“Science is largely about memorizing facts.” So wrong, so prevalent, so frustrating.
David Wittman teaches introductory astronomy at UC Davis, and he decided to see if his course affected attitudes like this. In a recent preprint he describes the results of a before and after survey covering a range of statements about how science works.
It’s not fully systematic, as he points out himself, but there are some interesting results that would be fascinating to see confirmed.
He gave the same survey at the beginning and end of the course, and measured the shift in responses. The biggest shift occurred in the question
A bit of information is considered scientific when: (a) it is supported by evidence; [or] (e) it is supported by eminent scientists.

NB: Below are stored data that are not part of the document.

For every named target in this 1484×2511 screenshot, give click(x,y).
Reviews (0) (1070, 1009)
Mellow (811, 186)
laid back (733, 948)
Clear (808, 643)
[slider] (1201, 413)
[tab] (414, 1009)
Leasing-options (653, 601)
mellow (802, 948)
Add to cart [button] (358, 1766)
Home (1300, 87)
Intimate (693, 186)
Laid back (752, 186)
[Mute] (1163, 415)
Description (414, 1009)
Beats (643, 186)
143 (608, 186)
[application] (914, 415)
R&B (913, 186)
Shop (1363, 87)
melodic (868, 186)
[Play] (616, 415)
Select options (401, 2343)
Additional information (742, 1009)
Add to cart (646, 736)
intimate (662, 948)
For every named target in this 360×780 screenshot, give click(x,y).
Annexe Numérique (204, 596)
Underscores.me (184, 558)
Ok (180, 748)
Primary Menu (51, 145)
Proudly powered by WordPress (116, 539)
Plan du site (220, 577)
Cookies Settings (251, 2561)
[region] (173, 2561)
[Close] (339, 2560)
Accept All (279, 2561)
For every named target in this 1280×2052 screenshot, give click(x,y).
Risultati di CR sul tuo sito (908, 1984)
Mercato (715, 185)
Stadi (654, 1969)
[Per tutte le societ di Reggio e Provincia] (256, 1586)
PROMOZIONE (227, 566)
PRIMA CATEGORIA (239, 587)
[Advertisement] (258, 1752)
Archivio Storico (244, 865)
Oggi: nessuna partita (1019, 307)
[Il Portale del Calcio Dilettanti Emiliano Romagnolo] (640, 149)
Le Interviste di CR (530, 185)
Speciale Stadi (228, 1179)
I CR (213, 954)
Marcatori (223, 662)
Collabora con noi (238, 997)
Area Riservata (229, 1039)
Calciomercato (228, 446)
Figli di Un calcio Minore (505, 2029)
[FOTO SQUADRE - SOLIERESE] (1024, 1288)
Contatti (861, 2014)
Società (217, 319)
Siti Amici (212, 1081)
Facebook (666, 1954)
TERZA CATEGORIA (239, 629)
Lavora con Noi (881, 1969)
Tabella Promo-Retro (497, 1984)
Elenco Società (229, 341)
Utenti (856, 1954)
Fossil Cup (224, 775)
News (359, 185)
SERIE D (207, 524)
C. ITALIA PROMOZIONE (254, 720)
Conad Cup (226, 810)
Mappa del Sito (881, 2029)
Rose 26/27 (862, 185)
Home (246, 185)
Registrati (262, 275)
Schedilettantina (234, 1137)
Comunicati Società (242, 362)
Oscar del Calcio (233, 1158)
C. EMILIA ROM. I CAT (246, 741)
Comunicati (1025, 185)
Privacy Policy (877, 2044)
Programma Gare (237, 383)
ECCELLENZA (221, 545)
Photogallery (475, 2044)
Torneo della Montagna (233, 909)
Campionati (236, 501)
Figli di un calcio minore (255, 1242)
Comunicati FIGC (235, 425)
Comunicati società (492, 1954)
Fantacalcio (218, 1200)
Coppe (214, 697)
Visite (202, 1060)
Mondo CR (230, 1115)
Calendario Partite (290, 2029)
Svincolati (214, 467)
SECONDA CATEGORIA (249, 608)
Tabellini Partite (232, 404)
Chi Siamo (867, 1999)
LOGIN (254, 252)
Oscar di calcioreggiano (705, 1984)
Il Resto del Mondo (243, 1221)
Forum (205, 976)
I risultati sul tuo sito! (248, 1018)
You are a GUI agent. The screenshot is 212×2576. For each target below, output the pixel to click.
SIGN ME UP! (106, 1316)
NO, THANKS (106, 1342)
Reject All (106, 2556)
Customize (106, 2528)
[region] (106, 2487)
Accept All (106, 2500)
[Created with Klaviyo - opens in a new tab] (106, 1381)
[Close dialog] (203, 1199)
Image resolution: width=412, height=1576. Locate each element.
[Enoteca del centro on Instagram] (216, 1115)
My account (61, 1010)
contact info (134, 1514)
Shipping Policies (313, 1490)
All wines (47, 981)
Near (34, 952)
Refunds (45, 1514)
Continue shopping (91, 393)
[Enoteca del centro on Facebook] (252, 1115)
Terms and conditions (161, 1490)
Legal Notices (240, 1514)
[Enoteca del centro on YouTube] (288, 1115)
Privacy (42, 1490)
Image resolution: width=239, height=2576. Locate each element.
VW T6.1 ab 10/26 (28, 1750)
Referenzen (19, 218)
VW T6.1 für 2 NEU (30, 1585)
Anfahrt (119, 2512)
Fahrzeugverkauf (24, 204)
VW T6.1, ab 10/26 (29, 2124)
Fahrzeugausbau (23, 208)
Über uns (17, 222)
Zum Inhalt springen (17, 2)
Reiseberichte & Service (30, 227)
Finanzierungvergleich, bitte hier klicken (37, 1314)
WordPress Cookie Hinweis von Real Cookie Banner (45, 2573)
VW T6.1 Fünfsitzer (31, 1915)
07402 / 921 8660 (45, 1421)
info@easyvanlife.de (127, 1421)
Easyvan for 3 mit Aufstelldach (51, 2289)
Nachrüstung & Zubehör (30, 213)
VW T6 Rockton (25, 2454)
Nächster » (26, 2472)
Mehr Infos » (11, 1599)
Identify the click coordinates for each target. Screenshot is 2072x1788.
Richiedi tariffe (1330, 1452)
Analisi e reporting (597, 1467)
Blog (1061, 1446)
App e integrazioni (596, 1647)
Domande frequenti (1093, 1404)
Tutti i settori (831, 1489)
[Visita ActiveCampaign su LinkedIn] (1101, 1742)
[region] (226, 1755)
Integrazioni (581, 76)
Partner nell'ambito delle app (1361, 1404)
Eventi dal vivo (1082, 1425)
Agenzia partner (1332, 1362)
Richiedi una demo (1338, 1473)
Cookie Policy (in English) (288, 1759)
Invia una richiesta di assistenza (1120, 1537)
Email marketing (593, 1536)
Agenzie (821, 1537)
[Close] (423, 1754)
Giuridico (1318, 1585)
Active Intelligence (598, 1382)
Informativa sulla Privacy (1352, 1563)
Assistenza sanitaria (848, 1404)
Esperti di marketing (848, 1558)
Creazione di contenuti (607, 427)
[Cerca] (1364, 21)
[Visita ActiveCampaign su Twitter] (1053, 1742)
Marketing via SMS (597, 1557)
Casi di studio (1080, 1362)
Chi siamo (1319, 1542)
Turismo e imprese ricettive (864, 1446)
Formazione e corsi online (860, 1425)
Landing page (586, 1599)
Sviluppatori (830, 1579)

However, there was no significant change in the responses to the statements
I want my tax money to help support science.
Science is fun.
The pattern seems to be — looking over the whole list — that students did in fact gain a better understanding of the mechanics of doing science, but that didn’t translate into more of a perceived importance of actually doing it. (The question that led off this post came in the middle of the pack — a just barely statistically significant shift toward the answer a scientist would give) Again, a more comprehensive study would need to be done to get a real picture of what’s happening.
My favorite part of his description, incidentally, was the little black boxes. He gave out a bunch of them — with holes and marbles to drop in — and let students play around and experiment to determine what was inside them. Then, at the end, he didn’t tell them the answer.